Fethime hamd ile karşılık ver, zira hiçbir nimetin karşılığı hamdin dışında bir şeyle verilmez.
İnsanların İslamlaşmasına ise istiğfar ile karşılık ver. Allahu Teala’nın;
وَٱسْتَغْفِرْ لِذَنبِكَ وَلِلْمُؤْمِنِينَ وَٱلْمُؤْمِنَـٰتِ (Kendi günahların için de mümin ve müminelerin günahları için de isitğfarda bulun) kavlinden murad edilen budur. Yani kalbin, insanların sana tabi olmaları dolayısıyla alacağı lezzet -ki buna “Cah” sevgisi deniliyor- dolayısıyla hem kendin hem de sana tabi olanlar için istiğfarda bulun.
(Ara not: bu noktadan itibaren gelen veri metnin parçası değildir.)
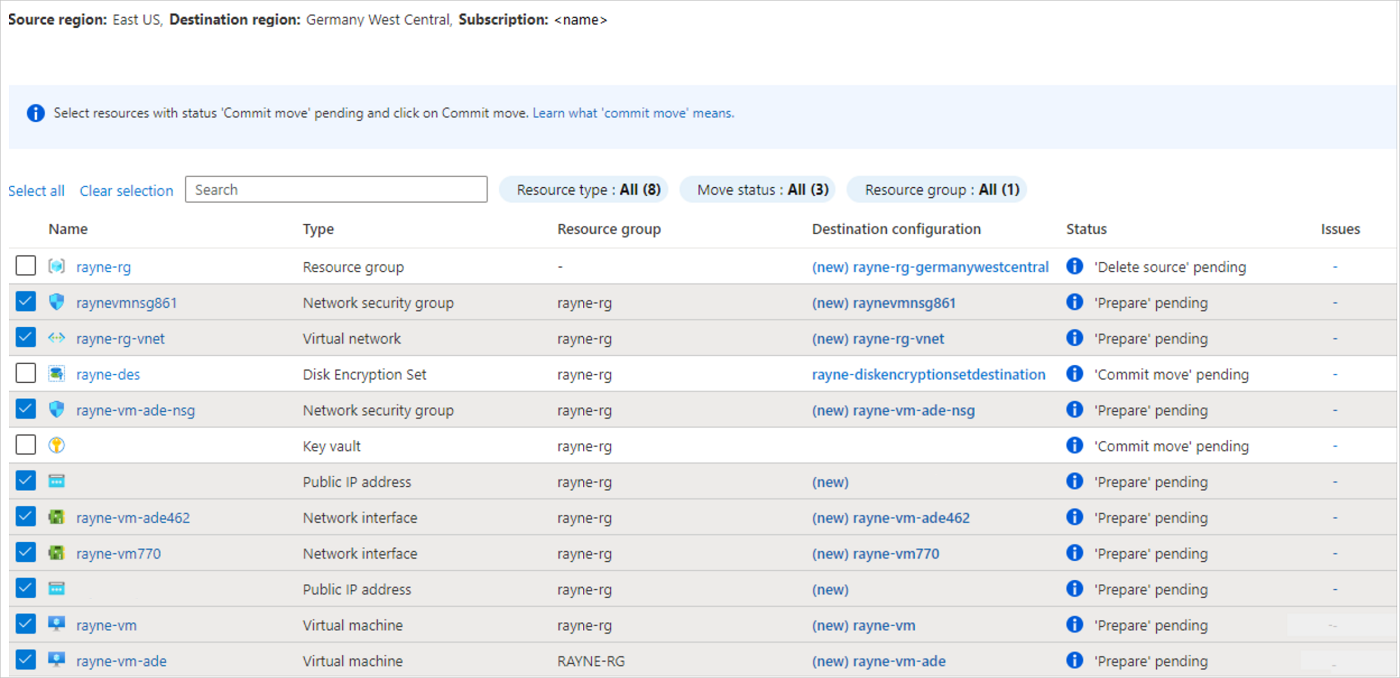The height and width of the screenshot is (678, 1400).
Task: Click the Key vault row icon
Action: (x=57, y=446)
Nasr suresinin nüzulü ile ilgili ağırlık kazanan görüş Veda Haccı sırasında nazil olduğudur. Buna rağmen Hz. Rasulullah (s.a.v) ayetin tam emir buyurduğu gibi davranmış. O, devesinin üzerinde sakalı devenin eyerine değecek şekilde öne eğilip mütevazi bir şekilde Mekke’ye girmiş. Kabe-i muazzamaya bu hal üzeri giriş yapmış ve Kabe’de iki rekat namaz kılarak hamdini izhar etmiştir. Kendisine yapılan bütün haksızlıkların üzerine çizip kendisinden beklenildiği gibi kerim bir şekilde onlarla muamele etmiş ve onlar için bağışlanma dilemiştir. Böyle bir önderin sancağının altına girmeye sadece ruhunu şeytana alenen satmış müfsitlerden başka kimsenin itirazı olmaz. Karşı direniş hareketi oluşturmaya dair vesveseyi şeytan dahi vermeye çekinir. İşte buna mükemmel zafer denir.